For Trekkies, it never gets old

Sam Siegel of Pennsburg as Thought Admiral Kethas epetai-Rustadzh draws a glance from some terrestrial beings before heading in to the convention in Cherry Hill.
Sam Siegel of Pennsburg as Thought Admiral Kethas epetai-Rustadzh draws a glance from some terrestrial beings before heading in to the convention in Cherry Hill. (MICHAEL BRYANT /Staff Photographer)
Posted: April 30, 2013

For decades, fans of the television show Star Trek have displayed unbridled enthusiasm for their beloved corner of the science-fiction galaxy, affectionately dubbing themselves "Trekkies" and donning costumes of their favorite aliens and space commanders.

This weekend was no different. At the Crowne Plaza hotel in Cherry Hill, hundreds of Trekkies young and old convened for the Philadelphia installment of the nationally traveling Star Trek Convention.

The gathering, billed by organizers as "a weekend of everything Trek," gave fans a chance to interact with a handful of actors from the show, such as Avery Brooks (Commander Sisko), Michael Dorn (Worf) and Gates McFadden (Dr. Crusher), who appeared on stage to answer questions from the crowd.

That these gatherings are also definitively commercial affairs was also in evidence. Stars autographed glossy pictures of their characters for $35 to $50 a signature. Other Trekkie-pleasing memorabilia was also for sale, including signed posters (one of William Shatner and Leonard Nimoy was priced at $595), miniature stuffed animals (fluffy space commanders could be had for less than $10), and books written by cast members. I Am Not Spock, by Nimoy, was going for $25 at one stand.

But the real draw of the weekend, many participants said, was the chance to interact with fellow Trek-lovers, many of whom travel to several conventions a year, developing relationships in the process.

"It's a great community," said Mercury Presentia of Long Island, who attended as the character K'Ehleyr, a Klingon/human hybrid with a disturbing forehead who appeared in Star Trek: The Next Generation.

Presentia, who has been watching Star Trek since the Voyager series in the mid-'90s, said the show, with its sophisticated writing and themes relating to big-picture social issues, tended to create deep devotion among its followers, and those who gather at conventions are eager to discuss the show.

Sam Siegel, 38, of Pennsburg, agreed, saying the conventions are often like reunions.

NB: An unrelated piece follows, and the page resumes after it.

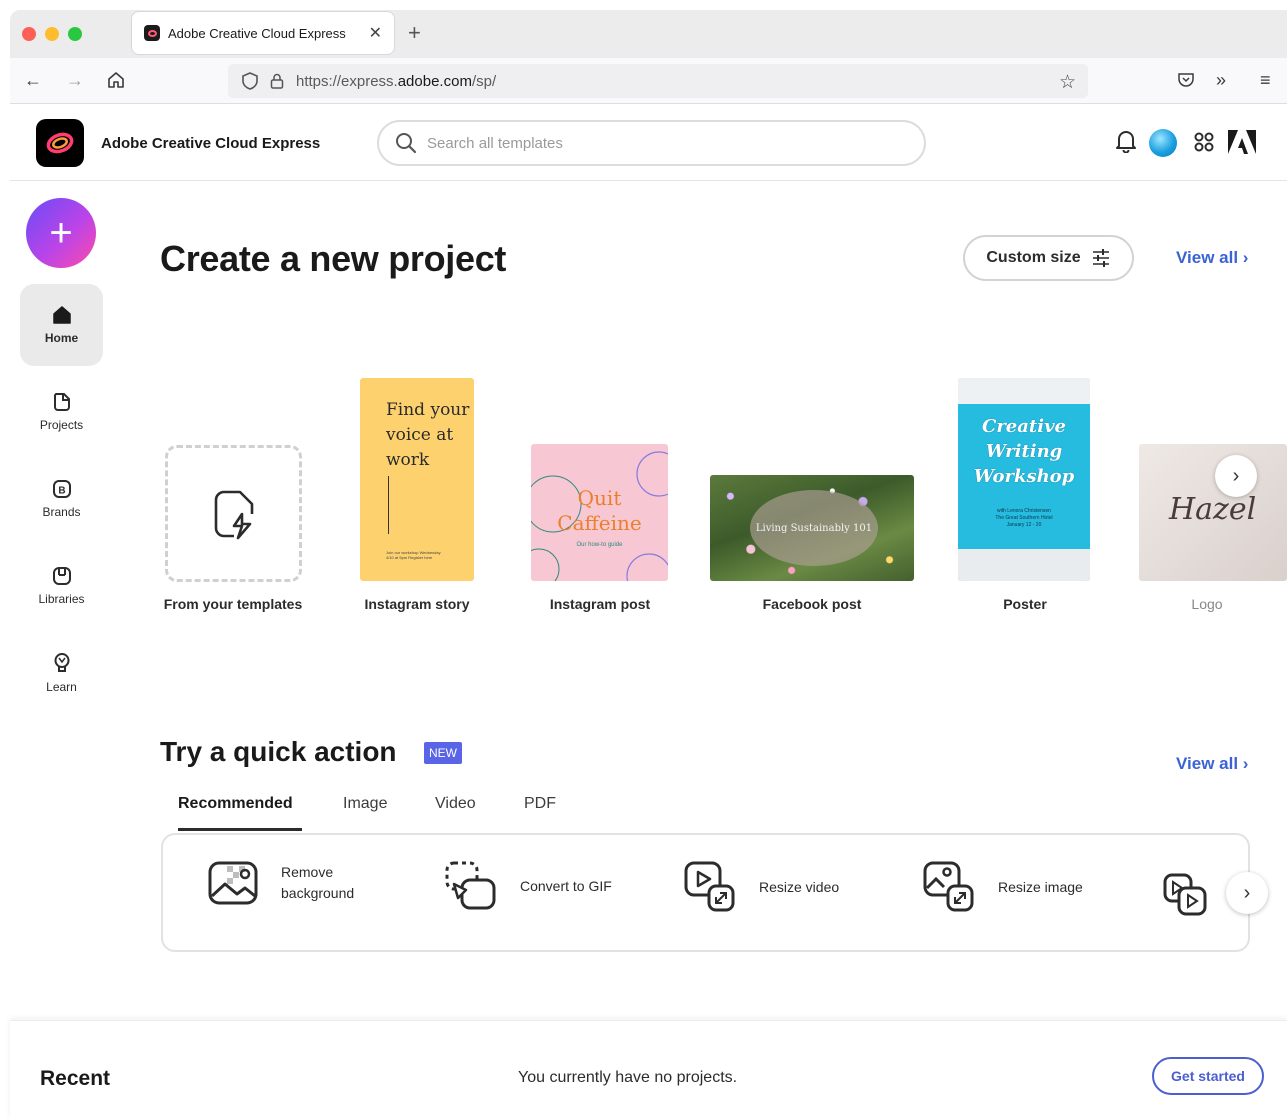 The width and height of the screenshot is (1287, 1120). What do you see at coordinates (250, 81) in the screenshot?
I see `tracking-shield-icon` at bounding box center [250, 81].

He has been attending them for 23 years, he said, making friends with people he sees only at Trek-related functions.

That includes his membership in the Imperial Klingon Forces, an 1,100-member organization with 30 chapters across the globe, he said. The IKF, as he called it, allows Klingon enthusiasts to convene and discuss various aspects of the Klingon way of life. Its website boasts of requiring no membership dues.

Siegel, wearing a Klingon mask and a "command cloak" covered in badges, acknowledged that some may find Trek enthusiasts peculiar, but that their devotion was not as far-fetched as it may appear.

"People who are 'normal' would find this nerdy, and it is. It is nerdy," he said with a smile. "But it's no more nerdy than those who do taxidermy, or collect baseball cards."

Nerdy or not, attendees Sunday generally seemed pleased with the chance to reflect on the show with other fans who could competently identify the differences between series such as The Next Generation and Voyager.

As Max Grodénchik, who played Rom in Star Trek: Deep Space Nine, chatted with fan Julie Harris, 48, at his autograph table, she nodded when he postulated why Trekkies would routinely congregate to celebrate a decades-old franchise.

"There's something about the Trek series," he said. "I think the vision is a hopeful vision of the future. And there's something very positive about that."